A recent study has shown that pancreatic diseases can play a role in the etiology of dyspepsia in up to 30%.18 In another study, PEI was detected in 5 (13.8%) of the 36 patients with FD, suggesting that this condition may lead to dyspeptic symptoms.19 In a recent double-blind randomized controlled trial involving 40 patients with FD, half of the patients received a multienzyme complex containing digestive enzymes, and the other half received a placebo for 2 months, during which dyspeptic symptom scores were recorded. Statistically significant decreases in dyspeptic symptom scores and clinical improvements were observed in patients receiving enzyme replacement therapy.20 Similarly, a recent consensus report emphasized the role of pancreatic diseases in patients presenting with dyspeptic symptoms, underlining the potential contribution of PEI in this context.21 Therefore, PEI should be considered in patients with FD. In this study, a subset of FD patients who were resistant to standard treatment was found to have PEI, suggesting a potential link between these conditions. In a different study conducted by Tahtacı et al,22 PEI was detected in 5 (14%) of 35 non-ulcer dyspepsia patients. The patients included in their study were those who were unresponsive only to oral acid-suppressive therapy and other potential organic pathologies were not excluded through imaging methods. The lower PEI rates in this study may be due to the characteristics of the selected patient group and the small sample size. Therefore, further studies with larger patient groups are required.
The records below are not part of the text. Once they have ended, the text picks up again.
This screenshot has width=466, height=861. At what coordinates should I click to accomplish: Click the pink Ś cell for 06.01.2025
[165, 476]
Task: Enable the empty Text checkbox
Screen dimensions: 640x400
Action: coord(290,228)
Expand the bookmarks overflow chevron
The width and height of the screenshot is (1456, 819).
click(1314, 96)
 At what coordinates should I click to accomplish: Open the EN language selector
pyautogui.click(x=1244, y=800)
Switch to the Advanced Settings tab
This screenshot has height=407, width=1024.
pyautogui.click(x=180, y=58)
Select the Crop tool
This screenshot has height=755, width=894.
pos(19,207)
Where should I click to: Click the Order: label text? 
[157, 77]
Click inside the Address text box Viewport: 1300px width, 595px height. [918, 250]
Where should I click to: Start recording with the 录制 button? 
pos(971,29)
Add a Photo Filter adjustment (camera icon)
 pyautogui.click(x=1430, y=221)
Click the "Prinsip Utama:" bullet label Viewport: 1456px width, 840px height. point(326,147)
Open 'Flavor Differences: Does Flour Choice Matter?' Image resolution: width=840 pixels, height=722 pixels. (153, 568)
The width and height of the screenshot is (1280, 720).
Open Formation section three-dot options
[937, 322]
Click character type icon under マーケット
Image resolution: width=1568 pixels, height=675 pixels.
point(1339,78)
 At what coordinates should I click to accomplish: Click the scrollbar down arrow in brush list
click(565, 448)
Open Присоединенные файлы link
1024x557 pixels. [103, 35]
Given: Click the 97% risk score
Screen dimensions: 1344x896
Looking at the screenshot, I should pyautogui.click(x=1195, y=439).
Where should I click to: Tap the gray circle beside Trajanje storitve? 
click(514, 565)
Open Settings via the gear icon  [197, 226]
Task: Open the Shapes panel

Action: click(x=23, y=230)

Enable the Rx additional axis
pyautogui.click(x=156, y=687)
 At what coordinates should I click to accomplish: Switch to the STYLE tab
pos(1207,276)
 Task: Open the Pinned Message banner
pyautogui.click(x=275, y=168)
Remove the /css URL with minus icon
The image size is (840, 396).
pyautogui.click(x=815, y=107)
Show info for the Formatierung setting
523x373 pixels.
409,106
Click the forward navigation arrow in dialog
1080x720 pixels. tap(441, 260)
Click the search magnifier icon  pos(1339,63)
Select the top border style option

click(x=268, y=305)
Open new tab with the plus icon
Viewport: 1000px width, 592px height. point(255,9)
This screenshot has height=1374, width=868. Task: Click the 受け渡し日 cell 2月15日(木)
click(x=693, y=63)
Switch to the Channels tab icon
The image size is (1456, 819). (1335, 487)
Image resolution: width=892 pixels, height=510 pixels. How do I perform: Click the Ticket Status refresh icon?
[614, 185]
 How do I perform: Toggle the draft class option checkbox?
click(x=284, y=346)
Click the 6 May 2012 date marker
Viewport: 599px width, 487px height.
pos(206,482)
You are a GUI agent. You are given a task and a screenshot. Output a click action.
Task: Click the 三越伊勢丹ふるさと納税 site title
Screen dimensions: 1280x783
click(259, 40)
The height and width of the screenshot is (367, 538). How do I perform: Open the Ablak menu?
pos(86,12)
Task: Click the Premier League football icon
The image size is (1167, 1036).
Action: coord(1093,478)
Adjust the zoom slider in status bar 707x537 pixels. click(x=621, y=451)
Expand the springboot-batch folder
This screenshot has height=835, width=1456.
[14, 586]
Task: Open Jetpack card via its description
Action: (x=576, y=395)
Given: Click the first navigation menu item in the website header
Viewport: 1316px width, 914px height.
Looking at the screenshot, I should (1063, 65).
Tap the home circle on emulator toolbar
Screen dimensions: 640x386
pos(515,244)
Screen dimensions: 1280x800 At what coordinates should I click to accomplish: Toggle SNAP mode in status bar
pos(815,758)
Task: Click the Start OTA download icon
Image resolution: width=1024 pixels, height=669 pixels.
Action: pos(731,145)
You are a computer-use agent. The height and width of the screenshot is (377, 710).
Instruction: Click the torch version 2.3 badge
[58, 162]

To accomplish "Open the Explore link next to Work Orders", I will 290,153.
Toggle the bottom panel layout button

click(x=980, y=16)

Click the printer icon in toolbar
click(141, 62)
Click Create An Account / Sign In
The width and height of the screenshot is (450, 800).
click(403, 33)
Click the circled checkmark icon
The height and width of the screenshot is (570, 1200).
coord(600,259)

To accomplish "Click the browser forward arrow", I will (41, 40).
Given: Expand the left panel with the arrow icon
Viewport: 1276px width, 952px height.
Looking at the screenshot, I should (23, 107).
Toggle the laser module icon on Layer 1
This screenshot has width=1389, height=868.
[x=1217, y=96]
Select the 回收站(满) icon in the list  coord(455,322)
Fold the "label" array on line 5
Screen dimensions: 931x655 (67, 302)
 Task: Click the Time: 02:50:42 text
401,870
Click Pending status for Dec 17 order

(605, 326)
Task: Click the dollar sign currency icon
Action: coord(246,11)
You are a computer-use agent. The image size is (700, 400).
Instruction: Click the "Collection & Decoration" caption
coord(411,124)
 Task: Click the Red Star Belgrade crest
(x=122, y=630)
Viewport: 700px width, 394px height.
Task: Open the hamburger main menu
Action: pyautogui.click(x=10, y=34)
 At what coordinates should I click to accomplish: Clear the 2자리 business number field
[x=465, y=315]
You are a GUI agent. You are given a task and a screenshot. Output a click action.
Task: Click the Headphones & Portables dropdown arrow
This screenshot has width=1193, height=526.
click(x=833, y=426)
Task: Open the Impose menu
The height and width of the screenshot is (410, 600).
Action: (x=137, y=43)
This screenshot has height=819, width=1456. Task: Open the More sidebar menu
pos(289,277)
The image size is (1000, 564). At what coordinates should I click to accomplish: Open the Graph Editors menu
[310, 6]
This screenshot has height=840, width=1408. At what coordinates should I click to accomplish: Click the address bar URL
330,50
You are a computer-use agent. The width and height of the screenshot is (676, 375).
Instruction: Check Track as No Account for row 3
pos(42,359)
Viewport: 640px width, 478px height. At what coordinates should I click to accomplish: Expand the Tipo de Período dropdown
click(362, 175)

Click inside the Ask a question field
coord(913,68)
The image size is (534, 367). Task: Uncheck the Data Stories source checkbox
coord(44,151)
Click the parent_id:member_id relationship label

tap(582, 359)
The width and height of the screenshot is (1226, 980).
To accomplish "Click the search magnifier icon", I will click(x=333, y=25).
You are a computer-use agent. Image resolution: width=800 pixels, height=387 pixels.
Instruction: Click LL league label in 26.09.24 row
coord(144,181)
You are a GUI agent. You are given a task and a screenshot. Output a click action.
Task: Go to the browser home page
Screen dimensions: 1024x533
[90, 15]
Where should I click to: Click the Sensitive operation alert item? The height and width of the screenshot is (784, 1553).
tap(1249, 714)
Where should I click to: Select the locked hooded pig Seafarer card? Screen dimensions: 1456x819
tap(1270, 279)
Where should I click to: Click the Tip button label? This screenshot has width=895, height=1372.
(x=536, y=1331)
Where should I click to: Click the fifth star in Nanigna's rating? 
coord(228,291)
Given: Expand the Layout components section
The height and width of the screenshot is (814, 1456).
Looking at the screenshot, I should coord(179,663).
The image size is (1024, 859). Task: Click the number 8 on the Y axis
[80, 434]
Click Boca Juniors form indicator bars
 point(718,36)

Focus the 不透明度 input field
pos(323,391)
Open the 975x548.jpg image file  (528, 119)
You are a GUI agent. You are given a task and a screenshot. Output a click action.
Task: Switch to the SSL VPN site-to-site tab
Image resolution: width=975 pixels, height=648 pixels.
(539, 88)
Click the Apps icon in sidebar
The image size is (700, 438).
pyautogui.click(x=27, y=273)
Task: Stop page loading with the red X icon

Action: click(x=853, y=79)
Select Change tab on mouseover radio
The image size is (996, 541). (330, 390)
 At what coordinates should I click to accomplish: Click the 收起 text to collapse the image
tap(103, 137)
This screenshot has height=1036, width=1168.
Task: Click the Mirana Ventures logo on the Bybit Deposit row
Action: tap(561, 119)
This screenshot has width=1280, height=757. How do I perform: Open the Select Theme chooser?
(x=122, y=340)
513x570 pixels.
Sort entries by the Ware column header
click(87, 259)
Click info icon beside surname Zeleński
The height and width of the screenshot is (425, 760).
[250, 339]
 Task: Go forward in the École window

Helicobacter pylori is one of the most common bacterial infections in humans.23 Although the prevalence of H. pylori infection varies according to region and age, it is estimated to be 44.3% worldwide.24 Many studies have demonstrated the relationship between H. pylori and dyspepsia.25 H. pylori eradication therapy is commonly used to treat FD and has been shown to improve symptoms in some patients.26,27 In this study, H. pylori positivity was detected in 22.7% (n = 15) of the patients. The H. pylori positivity rate in the study group was lower than that in the average population. This might be because the majority of the patients in the study group continued to take PPIs during endoscopy, which can result in false-negative results for H. pylori, and that patients who had been symptomatic for a long time (mean symptom duration: 27 months) may have received H. pylori eradication therapy during this period. None of the patients with PEI in the study group were H. pylori positive. After excluding H.pylori-positive patients with FD who were resistant to standard treatment, the percentage of patients with PEI among H.pylori-negative FD patients was 10.41%, which is noteworthy. If a patient with standard treatment-resistant FD continues to have dyspeptic symptoms, they should be evaluated for PEI if H. pylori is negative.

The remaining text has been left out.